[Saved data entries]
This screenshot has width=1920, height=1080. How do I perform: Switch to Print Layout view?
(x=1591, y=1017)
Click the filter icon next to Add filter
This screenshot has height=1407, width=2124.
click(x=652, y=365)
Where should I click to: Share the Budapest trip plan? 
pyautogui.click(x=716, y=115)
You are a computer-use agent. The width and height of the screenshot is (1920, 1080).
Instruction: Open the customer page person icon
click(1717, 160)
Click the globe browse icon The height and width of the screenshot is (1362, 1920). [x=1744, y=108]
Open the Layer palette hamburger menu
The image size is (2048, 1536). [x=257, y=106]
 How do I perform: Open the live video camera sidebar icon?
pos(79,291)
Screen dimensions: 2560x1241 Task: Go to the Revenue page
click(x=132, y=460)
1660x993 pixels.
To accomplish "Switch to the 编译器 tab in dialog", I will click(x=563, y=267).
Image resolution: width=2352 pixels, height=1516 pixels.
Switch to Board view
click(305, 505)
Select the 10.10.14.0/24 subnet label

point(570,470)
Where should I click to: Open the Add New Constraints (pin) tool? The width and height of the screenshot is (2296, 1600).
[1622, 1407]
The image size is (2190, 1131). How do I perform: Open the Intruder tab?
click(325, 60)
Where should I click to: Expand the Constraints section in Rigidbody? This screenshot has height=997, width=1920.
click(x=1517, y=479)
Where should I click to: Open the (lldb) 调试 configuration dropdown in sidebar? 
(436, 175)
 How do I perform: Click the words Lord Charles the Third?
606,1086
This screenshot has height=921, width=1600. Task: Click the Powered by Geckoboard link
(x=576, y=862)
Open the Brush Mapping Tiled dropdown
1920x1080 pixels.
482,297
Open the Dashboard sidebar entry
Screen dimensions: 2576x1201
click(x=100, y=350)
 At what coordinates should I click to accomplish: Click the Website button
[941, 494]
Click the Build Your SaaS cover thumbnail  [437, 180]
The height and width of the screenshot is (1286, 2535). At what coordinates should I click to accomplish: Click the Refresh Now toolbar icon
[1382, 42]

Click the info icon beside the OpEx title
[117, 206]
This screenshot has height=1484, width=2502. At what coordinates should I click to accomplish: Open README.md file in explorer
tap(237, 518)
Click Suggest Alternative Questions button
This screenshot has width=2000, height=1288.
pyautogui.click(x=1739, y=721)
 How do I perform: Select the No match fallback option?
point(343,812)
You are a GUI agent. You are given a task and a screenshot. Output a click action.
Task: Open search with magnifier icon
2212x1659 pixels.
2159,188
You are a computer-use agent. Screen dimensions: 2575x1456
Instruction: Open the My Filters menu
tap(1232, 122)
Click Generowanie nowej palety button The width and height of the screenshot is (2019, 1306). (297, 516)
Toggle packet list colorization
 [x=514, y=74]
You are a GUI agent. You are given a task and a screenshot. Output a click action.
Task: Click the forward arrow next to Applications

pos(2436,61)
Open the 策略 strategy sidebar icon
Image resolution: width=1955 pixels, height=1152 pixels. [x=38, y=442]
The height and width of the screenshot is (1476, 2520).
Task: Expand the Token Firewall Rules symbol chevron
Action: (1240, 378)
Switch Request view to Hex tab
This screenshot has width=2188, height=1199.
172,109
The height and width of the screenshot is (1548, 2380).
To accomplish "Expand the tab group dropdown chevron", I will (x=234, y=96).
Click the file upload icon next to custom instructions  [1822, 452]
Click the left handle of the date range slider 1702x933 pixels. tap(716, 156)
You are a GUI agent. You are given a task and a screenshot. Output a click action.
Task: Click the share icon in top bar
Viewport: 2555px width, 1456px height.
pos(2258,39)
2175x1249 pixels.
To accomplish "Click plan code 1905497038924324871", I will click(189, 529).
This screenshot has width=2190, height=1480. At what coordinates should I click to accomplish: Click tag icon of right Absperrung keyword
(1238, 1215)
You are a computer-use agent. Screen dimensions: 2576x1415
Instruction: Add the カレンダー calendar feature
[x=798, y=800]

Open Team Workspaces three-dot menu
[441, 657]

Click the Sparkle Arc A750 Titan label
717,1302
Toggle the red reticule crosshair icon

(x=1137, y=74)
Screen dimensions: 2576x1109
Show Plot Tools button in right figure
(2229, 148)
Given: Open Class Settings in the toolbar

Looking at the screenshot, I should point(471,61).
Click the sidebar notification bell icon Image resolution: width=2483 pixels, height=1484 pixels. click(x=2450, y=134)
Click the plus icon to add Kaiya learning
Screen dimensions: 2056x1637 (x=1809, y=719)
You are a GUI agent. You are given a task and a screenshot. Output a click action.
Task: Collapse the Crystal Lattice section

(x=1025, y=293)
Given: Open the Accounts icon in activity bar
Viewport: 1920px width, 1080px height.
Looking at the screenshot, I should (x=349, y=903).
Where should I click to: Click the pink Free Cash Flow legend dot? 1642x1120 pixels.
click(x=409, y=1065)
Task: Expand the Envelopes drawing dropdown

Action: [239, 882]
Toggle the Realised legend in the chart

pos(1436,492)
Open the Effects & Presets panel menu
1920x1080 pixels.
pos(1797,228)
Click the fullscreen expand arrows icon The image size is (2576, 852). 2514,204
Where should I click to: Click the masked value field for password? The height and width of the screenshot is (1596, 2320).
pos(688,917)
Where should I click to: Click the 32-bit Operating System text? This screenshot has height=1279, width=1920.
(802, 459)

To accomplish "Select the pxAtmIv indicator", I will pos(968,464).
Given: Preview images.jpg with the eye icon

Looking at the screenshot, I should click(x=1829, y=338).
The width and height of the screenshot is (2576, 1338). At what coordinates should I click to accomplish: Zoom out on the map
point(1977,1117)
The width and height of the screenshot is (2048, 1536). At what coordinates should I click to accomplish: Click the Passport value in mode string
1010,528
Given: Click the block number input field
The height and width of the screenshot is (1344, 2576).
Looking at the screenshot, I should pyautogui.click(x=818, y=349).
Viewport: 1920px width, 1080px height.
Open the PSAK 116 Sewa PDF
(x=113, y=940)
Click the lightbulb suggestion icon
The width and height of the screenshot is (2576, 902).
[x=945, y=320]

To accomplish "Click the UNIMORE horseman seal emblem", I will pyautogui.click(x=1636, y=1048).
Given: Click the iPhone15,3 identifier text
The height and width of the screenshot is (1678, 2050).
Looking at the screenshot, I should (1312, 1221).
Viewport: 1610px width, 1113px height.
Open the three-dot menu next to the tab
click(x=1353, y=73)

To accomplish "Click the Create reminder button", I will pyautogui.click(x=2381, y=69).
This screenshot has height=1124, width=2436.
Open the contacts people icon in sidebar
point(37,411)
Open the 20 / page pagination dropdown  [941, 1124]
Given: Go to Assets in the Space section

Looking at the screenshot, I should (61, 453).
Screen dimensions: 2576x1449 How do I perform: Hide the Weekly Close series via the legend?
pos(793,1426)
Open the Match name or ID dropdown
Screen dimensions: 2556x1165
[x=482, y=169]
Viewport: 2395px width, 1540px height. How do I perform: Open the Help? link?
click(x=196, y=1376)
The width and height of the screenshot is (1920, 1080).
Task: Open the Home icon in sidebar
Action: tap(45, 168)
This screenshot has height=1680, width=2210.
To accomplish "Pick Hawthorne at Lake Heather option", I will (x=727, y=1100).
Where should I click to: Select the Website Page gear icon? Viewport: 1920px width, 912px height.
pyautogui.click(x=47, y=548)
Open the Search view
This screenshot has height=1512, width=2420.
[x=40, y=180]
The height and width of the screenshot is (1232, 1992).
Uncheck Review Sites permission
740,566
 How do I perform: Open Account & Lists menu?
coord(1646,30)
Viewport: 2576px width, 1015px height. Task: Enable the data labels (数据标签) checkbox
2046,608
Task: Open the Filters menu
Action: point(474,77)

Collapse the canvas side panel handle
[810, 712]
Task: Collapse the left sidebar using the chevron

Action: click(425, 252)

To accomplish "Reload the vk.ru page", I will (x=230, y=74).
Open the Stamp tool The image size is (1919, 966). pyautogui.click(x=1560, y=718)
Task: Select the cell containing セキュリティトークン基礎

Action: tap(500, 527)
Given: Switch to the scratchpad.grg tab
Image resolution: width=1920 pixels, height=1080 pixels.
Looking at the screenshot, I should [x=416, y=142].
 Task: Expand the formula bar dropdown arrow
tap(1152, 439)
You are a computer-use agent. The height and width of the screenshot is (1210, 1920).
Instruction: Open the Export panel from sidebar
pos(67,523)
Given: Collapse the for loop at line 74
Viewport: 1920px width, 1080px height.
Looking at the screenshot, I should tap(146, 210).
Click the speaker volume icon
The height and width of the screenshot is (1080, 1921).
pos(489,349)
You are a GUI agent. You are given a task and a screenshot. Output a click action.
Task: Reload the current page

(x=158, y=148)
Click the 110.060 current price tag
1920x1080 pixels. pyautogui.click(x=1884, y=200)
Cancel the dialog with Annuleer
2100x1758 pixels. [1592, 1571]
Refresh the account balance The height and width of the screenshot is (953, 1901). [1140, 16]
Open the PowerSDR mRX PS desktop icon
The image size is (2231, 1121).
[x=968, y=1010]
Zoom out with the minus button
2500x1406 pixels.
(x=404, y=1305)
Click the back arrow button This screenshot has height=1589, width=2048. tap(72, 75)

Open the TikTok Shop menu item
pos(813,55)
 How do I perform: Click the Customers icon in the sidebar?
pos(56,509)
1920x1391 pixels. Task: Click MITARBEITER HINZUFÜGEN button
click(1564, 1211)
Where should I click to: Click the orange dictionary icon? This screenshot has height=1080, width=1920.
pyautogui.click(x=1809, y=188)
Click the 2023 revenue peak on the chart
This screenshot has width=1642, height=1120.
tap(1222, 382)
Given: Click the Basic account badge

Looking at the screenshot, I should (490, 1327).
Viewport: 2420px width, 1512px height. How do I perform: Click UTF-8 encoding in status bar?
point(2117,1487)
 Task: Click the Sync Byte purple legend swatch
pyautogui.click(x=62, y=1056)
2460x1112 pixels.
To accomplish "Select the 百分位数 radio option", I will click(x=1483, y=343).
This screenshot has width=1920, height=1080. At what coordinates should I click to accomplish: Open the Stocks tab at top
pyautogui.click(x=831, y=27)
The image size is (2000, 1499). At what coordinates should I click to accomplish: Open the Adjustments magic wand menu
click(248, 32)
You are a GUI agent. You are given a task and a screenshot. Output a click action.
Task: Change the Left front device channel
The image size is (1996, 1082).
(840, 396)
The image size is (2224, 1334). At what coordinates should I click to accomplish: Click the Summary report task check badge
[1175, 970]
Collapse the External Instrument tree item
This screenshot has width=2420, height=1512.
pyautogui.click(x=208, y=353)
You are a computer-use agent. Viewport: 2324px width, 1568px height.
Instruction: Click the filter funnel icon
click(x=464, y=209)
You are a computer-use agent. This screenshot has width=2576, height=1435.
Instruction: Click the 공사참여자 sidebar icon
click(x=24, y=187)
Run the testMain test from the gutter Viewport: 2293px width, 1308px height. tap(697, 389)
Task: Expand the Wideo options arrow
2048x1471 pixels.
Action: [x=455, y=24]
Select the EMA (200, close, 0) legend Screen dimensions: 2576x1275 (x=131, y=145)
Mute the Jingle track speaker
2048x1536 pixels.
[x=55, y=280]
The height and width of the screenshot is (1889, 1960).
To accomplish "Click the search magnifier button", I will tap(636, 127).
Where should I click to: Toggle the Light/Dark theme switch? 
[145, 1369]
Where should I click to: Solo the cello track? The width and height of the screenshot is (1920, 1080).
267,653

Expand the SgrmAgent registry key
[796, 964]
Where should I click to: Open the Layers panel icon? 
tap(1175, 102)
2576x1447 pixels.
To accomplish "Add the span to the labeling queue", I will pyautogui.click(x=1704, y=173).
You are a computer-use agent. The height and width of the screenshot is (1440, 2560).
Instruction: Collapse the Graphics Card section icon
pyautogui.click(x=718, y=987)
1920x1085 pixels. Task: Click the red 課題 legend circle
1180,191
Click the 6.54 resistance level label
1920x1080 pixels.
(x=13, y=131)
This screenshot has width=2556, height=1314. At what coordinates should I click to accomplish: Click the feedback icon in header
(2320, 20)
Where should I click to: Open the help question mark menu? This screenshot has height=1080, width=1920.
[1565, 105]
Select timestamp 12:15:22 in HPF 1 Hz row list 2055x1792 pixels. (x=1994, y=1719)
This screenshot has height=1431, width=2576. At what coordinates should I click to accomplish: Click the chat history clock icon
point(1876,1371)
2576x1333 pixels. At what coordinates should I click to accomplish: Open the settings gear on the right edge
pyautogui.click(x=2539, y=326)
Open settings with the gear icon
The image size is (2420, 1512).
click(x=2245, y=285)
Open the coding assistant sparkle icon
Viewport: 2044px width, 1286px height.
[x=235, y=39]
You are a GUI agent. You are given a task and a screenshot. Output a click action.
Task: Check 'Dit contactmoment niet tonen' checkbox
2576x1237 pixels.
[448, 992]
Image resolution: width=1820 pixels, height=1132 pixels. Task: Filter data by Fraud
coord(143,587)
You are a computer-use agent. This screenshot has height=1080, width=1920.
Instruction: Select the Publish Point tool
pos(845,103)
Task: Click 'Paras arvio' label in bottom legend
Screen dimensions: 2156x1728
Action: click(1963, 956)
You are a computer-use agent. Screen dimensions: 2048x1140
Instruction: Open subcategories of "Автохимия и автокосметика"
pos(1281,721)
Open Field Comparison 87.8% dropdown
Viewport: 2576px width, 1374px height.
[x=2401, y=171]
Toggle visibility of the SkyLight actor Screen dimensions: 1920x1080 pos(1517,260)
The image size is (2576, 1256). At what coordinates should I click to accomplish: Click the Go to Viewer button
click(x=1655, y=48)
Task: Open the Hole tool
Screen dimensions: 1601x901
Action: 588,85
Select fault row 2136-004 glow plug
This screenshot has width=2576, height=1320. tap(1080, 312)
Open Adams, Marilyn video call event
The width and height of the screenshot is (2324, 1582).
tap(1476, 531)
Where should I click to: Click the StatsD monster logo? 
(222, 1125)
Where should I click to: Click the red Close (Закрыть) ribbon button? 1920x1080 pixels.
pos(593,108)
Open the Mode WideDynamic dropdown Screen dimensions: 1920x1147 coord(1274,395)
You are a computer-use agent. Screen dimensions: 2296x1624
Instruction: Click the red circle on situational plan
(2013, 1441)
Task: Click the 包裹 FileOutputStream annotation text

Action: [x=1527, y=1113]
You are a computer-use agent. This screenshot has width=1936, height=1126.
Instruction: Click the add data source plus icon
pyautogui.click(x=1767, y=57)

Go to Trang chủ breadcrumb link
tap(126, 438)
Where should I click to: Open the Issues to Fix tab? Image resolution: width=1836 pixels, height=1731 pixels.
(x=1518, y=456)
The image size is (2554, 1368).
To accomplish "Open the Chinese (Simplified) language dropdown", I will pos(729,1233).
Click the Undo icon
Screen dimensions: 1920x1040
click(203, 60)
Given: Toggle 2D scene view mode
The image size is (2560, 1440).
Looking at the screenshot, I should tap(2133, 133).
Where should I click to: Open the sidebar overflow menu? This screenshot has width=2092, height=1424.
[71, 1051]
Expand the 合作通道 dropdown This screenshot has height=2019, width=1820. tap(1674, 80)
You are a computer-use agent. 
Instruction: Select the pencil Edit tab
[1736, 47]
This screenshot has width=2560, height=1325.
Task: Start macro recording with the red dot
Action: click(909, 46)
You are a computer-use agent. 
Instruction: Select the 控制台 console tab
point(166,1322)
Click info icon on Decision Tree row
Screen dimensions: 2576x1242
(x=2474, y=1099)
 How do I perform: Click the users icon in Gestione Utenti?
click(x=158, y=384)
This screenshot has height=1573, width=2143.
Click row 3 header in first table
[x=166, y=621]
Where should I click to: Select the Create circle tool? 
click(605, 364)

WHAT NEEDS TO BE DONE: Scan the data for the word "magnifier" and copy every line where it shows up.

RESPONSE TO THE EXERCISE:
Task: Open search with magnifier icon
To accomplish "Click the search magnifier button", I will tap(636, 127).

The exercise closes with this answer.